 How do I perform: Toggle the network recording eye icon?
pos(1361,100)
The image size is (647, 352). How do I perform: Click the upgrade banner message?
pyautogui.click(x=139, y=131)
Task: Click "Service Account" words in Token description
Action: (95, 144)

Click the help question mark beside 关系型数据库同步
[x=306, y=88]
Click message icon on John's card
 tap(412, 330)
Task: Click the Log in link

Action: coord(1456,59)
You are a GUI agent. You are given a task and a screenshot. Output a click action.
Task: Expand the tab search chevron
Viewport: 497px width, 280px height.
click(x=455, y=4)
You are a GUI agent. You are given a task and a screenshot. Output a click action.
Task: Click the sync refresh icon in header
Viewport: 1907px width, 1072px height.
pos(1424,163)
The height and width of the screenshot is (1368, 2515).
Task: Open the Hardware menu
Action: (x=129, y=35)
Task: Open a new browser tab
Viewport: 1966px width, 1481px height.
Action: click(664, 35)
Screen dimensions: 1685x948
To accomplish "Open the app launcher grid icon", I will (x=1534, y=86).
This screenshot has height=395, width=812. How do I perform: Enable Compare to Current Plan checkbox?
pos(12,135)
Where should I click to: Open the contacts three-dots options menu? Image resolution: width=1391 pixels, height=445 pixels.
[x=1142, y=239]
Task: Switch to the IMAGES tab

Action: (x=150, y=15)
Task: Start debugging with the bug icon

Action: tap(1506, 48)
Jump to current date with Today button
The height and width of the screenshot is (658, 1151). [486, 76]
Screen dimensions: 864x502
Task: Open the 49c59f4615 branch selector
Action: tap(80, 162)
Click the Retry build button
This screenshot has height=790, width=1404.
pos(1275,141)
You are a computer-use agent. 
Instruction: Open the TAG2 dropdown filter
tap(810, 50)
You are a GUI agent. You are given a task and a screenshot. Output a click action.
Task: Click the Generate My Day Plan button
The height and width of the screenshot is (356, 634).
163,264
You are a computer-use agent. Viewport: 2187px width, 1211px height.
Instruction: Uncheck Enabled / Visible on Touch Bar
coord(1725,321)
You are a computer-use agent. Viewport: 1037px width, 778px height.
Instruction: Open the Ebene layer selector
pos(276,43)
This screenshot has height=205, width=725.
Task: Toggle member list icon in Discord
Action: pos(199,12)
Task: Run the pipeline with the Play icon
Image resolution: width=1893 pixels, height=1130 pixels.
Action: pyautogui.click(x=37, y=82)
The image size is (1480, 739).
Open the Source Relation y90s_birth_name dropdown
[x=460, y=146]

> **Required work**:
Provide the number of lines above in which the word "computer" appears, with no further words.

> **Your response**:
3